## Material provided
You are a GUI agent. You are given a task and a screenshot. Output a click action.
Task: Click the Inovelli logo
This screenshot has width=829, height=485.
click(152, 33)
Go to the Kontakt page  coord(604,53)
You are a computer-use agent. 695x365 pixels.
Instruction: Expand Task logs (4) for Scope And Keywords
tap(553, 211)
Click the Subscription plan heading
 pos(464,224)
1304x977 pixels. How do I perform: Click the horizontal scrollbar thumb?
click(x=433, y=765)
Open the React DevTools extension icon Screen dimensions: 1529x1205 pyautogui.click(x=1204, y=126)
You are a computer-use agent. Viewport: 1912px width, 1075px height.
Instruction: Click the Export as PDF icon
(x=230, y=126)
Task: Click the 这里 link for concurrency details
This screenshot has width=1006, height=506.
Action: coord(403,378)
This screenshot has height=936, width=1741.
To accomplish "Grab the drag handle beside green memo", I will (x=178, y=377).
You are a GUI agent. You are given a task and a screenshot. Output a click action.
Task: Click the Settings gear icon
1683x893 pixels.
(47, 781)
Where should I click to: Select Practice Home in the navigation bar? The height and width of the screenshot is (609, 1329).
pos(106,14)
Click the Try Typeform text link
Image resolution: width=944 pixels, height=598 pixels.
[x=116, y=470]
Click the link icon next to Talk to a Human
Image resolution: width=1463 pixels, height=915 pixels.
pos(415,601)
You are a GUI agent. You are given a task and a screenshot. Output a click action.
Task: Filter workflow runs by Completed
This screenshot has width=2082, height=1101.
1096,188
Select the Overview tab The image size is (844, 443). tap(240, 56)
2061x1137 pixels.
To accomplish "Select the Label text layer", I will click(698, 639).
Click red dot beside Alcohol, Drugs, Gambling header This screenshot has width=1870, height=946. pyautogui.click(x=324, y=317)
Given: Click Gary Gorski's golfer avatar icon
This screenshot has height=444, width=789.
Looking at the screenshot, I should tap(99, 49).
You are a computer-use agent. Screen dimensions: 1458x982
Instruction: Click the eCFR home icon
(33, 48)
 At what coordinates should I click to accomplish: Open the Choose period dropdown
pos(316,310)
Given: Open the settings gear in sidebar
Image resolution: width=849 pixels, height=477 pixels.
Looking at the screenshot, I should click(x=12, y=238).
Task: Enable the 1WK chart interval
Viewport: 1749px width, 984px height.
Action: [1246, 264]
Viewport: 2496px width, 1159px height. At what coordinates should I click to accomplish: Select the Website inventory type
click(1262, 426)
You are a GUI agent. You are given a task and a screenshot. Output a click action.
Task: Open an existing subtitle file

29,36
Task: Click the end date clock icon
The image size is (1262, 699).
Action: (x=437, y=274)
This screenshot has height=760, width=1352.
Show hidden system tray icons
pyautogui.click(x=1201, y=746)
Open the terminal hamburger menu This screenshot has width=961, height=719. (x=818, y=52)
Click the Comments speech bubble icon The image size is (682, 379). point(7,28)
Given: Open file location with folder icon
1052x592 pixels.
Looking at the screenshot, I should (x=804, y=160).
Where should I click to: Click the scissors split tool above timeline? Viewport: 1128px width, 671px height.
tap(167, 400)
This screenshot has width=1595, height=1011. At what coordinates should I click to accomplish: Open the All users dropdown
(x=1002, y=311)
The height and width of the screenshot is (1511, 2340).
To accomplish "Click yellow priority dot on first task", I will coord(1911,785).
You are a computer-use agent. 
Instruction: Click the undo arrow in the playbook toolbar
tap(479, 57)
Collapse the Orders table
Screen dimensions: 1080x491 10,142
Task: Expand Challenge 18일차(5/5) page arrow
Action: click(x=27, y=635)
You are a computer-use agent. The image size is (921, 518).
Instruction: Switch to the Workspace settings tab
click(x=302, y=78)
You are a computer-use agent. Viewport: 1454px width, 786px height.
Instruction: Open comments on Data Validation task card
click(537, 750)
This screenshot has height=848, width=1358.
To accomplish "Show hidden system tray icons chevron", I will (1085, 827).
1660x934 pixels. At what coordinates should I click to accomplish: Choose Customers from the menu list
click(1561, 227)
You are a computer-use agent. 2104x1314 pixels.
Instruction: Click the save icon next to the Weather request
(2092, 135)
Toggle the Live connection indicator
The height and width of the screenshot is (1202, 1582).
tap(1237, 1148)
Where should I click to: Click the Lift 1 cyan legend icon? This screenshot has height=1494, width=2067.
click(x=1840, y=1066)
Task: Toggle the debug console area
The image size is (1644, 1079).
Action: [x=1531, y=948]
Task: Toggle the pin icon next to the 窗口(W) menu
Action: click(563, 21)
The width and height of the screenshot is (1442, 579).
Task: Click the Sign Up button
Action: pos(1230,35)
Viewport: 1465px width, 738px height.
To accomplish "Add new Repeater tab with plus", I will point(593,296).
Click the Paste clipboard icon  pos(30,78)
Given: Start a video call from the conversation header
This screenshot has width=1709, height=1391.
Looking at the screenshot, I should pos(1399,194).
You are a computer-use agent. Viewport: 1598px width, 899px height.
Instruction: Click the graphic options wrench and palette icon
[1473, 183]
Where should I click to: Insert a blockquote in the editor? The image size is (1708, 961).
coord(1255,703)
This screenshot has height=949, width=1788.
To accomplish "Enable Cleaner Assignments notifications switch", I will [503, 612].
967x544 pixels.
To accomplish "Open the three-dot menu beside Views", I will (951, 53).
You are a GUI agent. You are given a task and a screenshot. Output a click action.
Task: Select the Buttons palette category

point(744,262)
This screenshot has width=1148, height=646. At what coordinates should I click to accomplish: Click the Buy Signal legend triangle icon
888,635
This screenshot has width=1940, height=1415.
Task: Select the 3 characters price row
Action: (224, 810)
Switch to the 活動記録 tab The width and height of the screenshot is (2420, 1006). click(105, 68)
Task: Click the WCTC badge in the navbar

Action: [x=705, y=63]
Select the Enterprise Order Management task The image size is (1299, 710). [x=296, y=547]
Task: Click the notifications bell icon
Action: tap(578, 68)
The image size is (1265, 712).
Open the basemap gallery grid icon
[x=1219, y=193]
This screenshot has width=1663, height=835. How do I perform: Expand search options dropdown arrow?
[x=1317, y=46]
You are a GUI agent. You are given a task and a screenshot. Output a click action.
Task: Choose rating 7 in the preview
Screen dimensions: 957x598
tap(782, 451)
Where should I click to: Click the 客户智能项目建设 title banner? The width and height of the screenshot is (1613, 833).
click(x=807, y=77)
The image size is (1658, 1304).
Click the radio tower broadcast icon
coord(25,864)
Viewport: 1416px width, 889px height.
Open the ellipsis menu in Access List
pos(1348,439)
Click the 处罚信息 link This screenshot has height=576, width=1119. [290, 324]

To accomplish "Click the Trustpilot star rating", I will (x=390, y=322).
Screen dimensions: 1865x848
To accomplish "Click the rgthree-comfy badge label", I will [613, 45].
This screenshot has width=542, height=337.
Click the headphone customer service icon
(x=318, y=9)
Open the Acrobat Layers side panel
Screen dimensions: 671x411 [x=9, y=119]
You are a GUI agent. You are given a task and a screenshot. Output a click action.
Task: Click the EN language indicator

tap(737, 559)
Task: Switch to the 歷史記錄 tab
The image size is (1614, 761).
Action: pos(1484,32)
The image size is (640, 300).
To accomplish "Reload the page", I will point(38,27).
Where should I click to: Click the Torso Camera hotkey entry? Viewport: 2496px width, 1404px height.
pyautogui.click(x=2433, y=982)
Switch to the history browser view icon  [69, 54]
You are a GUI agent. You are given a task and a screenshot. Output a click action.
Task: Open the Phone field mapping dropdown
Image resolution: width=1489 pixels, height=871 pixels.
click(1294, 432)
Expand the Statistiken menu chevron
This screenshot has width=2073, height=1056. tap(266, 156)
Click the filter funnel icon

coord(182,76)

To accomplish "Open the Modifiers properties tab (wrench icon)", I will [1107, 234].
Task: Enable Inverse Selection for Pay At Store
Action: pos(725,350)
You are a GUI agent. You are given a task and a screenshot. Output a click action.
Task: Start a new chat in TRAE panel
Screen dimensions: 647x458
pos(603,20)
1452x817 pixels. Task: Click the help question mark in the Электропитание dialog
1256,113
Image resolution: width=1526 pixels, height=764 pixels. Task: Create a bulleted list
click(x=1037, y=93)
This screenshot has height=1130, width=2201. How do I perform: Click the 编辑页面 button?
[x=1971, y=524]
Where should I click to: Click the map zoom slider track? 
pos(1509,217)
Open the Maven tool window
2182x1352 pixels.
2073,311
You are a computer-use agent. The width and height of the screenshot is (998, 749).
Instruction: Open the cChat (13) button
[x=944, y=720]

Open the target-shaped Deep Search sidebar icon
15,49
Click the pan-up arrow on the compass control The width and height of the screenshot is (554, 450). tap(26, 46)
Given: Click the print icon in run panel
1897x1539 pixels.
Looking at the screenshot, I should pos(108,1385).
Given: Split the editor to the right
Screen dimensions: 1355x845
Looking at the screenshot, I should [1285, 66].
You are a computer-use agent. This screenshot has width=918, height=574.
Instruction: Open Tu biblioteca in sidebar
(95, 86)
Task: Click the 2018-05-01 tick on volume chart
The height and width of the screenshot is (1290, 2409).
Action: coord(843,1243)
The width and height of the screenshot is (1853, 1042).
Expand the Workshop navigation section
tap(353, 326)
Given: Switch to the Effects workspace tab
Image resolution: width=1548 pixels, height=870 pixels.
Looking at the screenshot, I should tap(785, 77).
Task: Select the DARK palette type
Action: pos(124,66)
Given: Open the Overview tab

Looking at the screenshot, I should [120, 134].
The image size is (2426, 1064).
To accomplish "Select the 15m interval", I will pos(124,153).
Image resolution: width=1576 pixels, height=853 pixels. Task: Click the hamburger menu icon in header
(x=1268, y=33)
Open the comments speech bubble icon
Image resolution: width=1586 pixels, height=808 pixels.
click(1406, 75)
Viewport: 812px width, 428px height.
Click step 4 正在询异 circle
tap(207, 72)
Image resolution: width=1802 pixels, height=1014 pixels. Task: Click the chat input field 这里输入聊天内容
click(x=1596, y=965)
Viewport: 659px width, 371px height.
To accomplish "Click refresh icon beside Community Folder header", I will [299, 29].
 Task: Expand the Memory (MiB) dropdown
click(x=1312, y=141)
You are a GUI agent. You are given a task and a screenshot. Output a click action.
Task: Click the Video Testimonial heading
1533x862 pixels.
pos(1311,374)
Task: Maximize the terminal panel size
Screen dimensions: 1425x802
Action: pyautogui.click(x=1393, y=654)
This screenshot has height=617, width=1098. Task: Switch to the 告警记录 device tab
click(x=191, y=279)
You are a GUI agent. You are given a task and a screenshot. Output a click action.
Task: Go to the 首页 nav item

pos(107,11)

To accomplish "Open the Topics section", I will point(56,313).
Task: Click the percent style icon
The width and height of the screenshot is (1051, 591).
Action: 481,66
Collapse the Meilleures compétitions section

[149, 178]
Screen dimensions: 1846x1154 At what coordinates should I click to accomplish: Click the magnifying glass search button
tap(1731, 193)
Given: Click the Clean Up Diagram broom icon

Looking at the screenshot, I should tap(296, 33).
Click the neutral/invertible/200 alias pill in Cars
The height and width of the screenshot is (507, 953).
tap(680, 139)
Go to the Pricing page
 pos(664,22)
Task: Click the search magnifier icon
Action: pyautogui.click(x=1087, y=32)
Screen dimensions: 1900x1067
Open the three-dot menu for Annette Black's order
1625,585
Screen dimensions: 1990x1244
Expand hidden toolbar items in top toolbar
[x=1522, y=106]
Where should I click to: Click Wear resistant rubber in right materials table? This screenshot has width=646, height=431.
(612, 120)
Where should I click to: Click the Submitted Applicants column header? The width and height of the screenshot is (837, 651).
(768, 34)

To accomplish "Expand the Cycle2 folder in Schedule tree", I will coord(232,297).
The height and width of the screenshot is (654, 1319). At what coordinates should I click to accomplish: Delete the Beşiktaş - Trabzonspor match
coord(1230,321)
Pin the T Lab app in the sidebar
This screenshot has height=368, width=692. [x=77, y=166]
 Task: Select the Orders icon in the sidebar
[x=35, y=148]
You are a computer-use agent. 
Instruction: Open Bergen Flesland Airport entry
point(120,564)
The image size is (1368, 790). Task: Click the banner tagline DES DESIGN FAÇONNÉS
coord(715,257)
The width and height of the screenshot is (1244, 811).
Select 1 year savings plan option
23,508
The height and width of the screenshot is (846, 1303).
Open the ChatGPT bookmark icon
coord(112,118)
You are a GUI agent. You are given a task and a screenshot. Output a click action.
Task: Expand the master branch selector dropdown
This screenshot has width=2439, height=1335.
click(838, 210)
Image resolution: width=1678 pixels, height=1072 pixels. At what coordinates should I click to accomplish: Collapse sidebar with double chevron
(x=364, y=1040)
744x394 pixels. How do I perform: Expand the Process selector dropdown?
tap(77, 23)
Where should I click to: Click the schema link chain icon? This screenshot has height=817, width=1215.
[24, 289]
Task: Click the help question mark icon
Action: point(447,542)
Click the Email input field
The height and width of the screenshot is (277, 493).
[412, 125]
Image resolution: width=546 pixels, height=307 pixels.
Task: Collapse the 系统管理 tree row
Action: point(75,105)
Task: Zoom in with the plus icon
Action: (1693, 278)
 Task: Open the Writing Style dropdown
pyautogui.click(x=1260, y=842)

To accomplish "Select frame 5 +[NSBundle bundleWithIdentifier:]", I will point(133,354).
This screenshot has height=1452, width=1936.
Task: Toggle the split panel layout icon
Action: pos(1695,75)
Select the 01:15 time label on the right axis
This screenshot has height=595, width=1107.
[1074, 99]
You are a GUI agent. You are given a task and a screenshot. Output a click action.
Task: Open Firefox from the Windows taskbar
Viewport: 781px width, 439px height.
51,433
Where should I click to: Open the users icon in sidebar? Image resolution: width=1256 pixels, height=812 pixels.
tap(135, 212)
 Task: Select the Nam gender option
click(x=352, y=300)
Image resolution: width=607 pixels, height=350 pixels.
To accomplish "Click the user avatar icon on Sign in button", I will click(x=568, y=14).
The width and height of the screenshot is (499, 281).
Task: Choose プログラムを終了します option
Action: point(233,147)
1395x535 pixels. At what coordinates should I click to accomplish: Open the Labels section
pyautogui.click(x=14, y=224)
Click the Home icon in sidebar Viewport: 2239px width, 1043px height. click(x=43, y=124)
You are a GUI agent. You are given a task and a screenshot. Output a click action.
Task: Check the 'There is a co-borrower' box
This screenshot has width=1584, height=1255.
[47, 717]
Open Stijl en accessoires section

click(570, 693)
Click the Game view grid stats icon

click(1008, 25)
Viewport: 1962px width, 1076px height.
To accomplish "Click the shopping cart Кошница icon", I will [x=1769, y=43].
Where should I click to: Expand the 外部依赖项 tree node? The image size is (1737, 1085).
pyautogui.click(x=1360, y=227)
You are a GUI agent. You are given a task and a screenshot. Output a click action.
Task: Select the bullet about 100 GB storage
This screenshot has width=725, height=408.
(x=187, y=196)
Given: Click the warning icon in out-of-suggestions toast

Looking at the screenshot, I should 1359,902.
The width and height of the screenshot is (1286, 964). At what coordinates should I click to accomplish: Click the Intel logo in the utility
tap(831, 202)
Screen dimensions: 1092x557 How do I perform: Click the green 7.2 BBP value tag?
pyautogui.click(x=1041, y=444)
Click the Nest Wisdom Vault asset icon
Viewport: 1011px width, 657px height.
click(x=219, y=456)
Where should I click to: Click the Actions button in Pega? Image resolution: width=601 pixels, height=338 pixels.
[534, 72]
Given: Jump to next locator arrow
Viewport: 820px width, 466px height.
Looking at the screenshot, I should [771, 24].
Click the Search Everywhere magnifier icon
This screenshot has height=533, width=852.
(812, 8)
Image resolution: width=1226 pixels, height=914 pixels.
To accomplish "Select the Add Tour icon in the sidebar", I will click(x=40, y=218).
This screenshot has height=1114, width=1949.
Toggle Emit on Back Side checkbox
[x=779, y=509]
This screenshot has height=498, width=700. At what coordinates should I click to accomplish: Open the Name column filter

## The problem
Find the string "gear" in the entries above and return each line that holds it.

## Solution below
Task: Click the Settings gear icon
Given: Open the settings gear in sidebar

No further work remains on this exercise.